# Directives
(a) According to the passage on the ISS policy update, which survey gathered the investor feedback that the new policy reflects?
(b) List every factor that the passage on the ISS policy update says ISS will give substantial weight when evaluating independent board chair shareholder proposals.
(c) Retype the stretch of the passage on the ISS policy update from "ISS deleted from" through "relevant FAQ document.".
# Start of Passage given
While ISS noted that it will continue to take a holistic approach to evaluating independent board chair shareholder proposals, the policy update identifies six factors that ISS will give substantial weight. The presence of the following factors will generally result in a vote recommendation in favor of these proposals:

  • A majority non-independent board and/or the presence of non-independent directors on key board committees;
  • A weak or poorly defined lead independent director role that fails to serve as an appropriate counterbalance to a combined CEO/chair role;
  • The presence of an executive or non-independent chair in addition to the CEO; a recent recombination of the role of CEO and chair; and/or departure from a structure with an independent chair;
  • Evidence that the board has failed to oversee and address material risks facing the company;
  • A material governance failure, particularly if the board has failed to adequately respond to shareholder concerns or if the board has materially diminished shareholder rights; or
  • Evidence that the board has failed to intervene when management’s interests are contrary to shareholders’ interests.

This policy update largely codifies current ISS practice when evaluating independent board chair shareholder proposals. The new policy also reflects feedback ISS obtained through its 2019 Global Policy Survey, in which investors strongly preferred incorporating factors relating to poor board responsiveness to shareholder concerns and risk oversight failures.

ISS deleted from the policy a statement that ISS may consider one-, three- and five-year TSR performance as a mitigating factor, although it will continue to take company performance into consideration. ISS also deleted from the policy statements that ISS may consider board tenure and its relationship to CEO tenure when considering a company’s governance structure. Finally, ISS noted that it plans to update the language explaining how it analyzes independent board chair shareholder proposals and move it from the policy itself to the relevant FAQ document.

Glass Lewis: No change.
# End of Passage given
# Start of Data segment
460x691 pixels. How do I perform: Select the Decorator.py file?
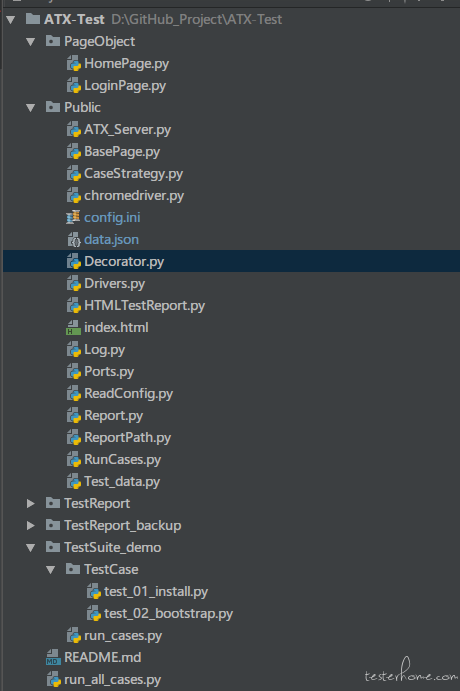tap(231, 261)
# End of Data segment
# Task-by-task outputs
(a) ISS's 2019 Global Policy Survey.

(b)
- A majority non-independent board and/or non-independent directors on key board committees
- A weak or poorly defined lead independent director role that fails to counterbalance a combined CEO/chair role
- An executive or non-independent chair in addition to the CEO, a recent recombination of the CEO and chair roles, and/or departure from a structure with an independent chair
- Evidence that the board has failed to oversee and address material risks facing the company
- A material governance failure, particularly if the board has failed to adequately respond to shareholder concerns or has materially diminished shareholder rights
- Evidence that the board has failed to intervene when management's interests are contrary to shareholders' interests

(c)
ISS deleted from the policy a statement that ISS may consider one-, three- and five-year TSR performance as a mitigating factor, although it will continue to take company performance into consideration. ISS also deleted from the policy statements that ISS may consider board tenure and its relationship to CEO tenure when considering a company’s governance structure. Finally, ISS noted that it plans to update the language explaining how it analyzes independent board chair shareholder proposals and move it from the policy itself to the relevant FAQ document.